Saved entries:
┄┄┄┄┄┄┄┄┄┄┄┄┄┄┄┄┄┄┄┄

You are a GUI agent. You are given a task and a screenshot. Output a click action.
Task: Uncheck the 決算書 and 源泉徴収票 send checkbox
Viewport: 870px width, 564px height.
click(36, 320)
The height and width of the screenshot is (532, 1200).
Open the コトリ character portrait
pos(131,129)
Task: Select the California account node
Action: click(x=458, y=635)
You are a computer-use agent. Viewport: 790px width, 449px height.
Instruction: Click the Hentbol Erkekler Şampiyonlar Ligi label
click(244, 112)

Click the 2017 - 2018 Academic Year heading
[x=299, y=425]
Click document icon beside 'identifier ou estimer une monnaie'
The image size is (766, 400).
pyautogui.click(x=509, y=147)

┄┄┄┄┄┄┄┄┄┄┄┄┄┄┄┄┄┄┄┄

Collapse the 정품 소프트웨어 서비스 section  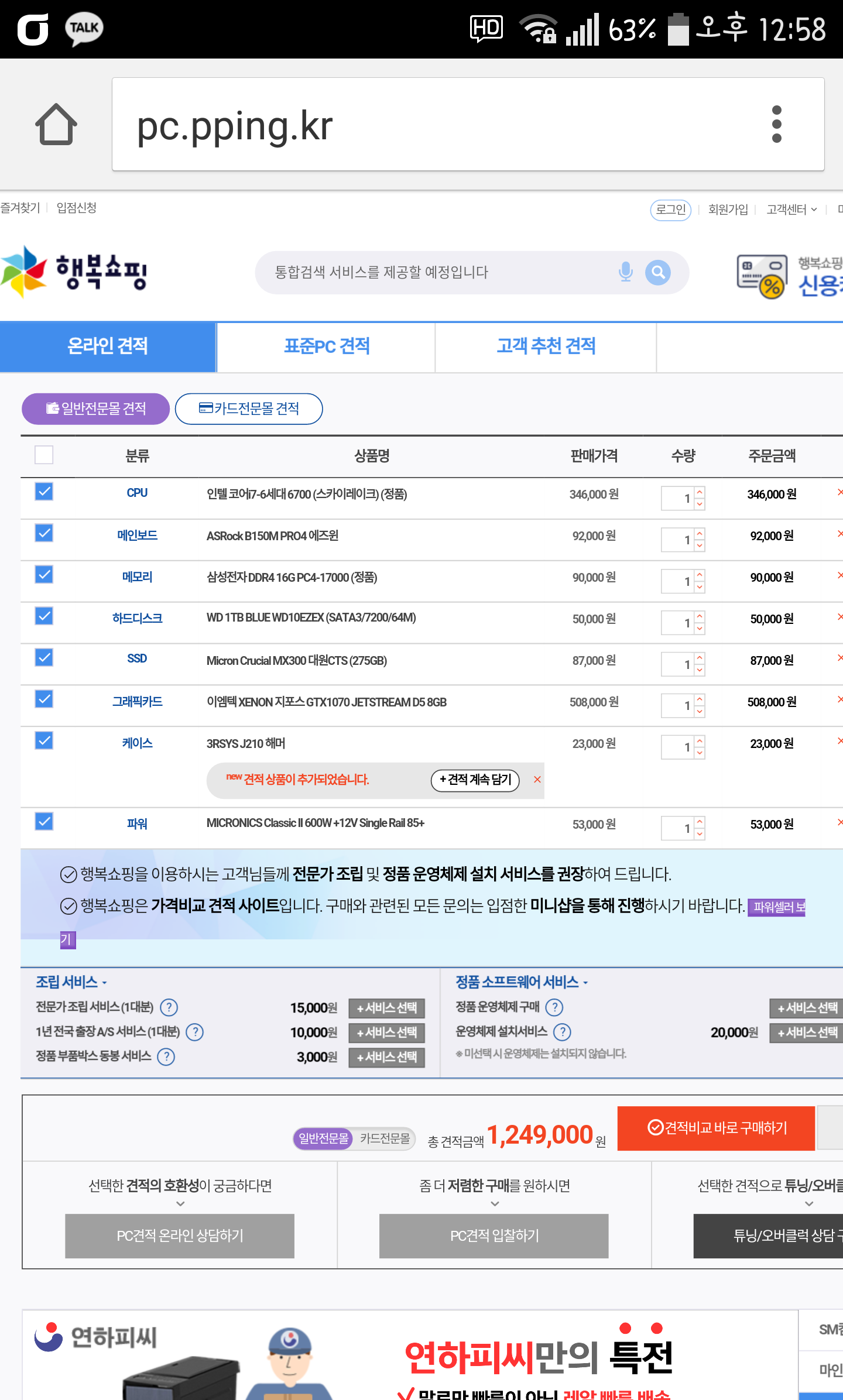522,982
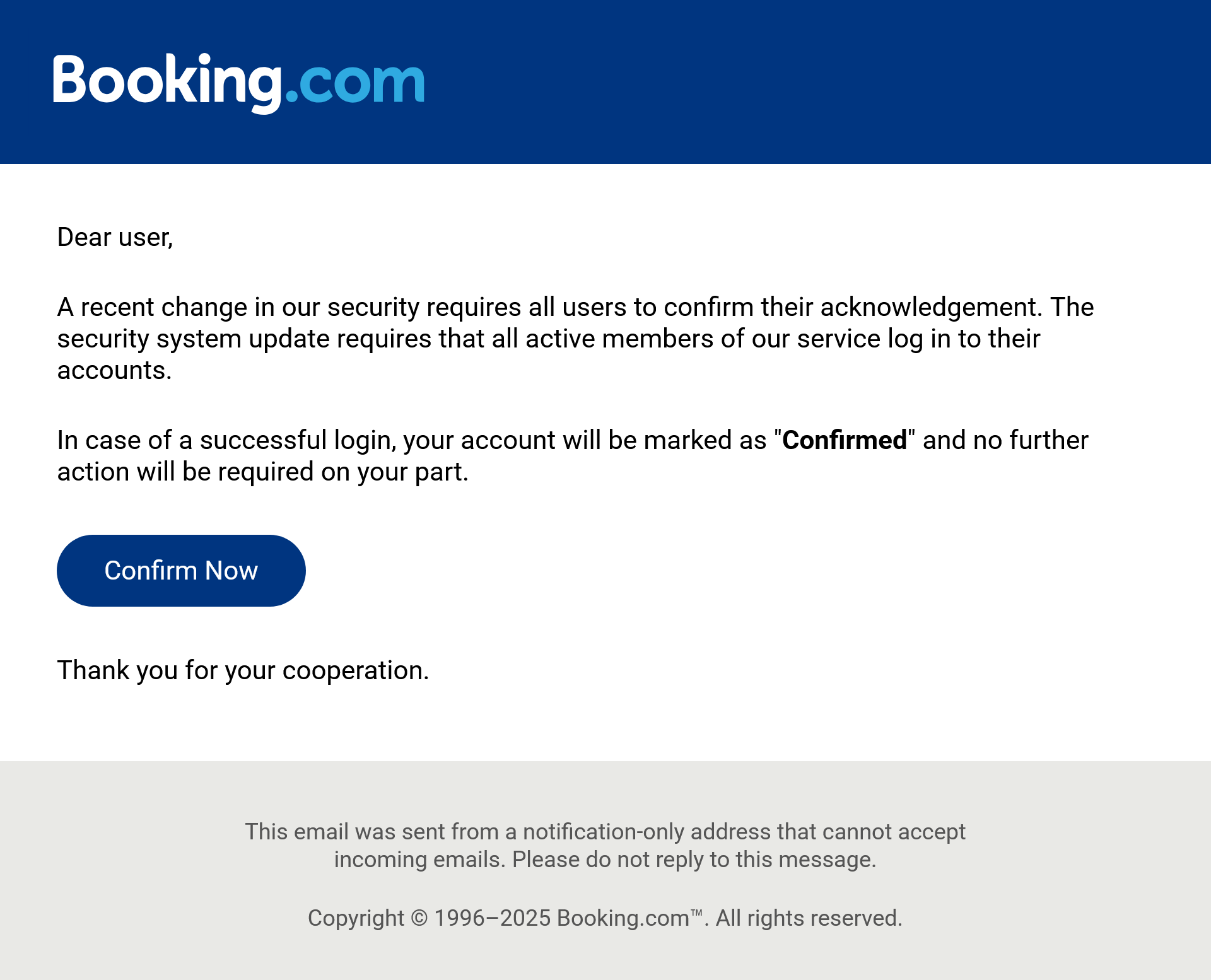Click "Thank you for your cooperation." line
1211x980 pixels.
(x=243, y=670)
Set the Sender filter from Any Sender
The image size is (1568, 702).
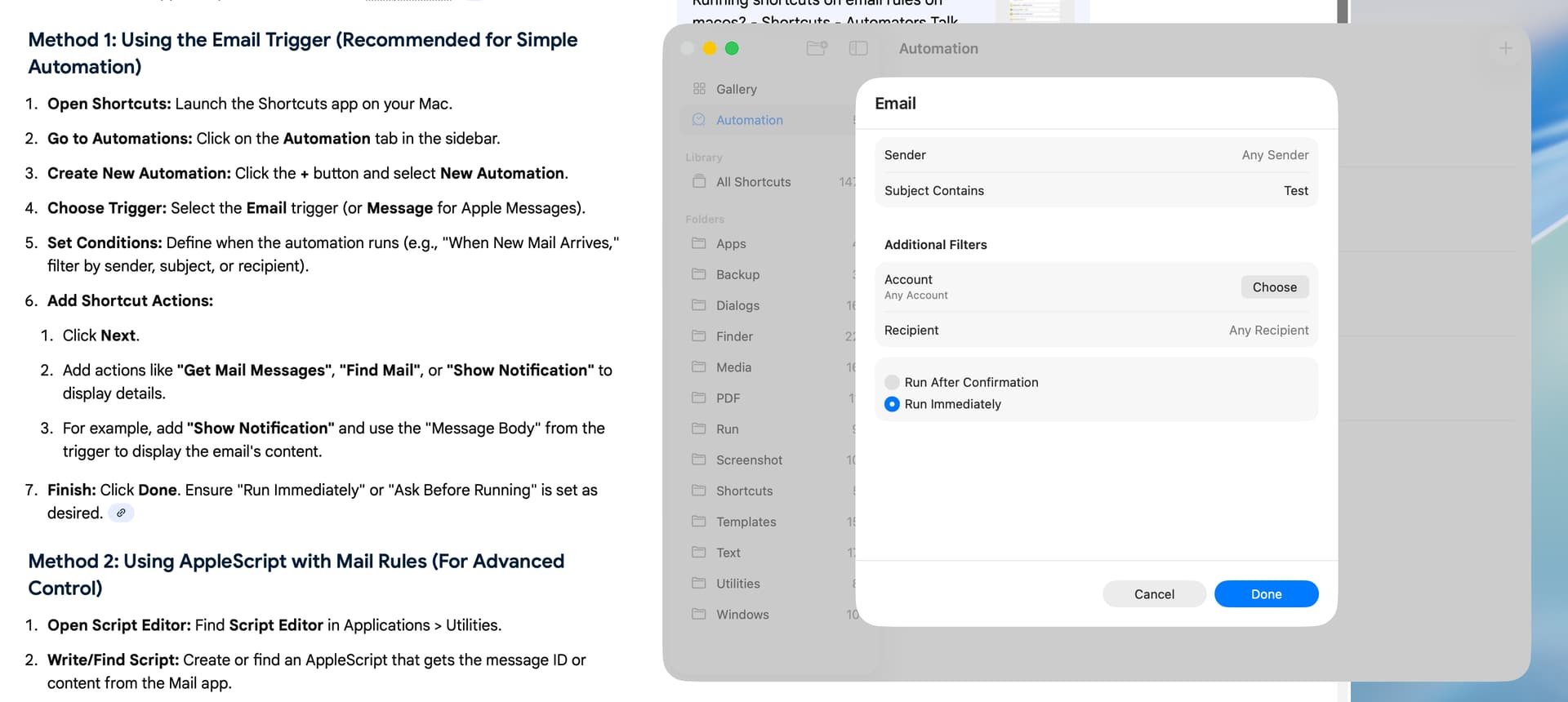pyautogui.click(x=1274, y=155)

┄┄┄┄┄┄┄┄┄┄┄┄┄┄┄┄┄┄┄┄

**WHAT YOU HAVE TO DO**
Please filter the entries for the word "screenshot" and copy the lines that have it.

**ANSWER FOR THIS EXERCISE**
You are a GUI agent. You are given a task and a screenshot. Output a click action.
The height and width of the screenshot is (532, 1200).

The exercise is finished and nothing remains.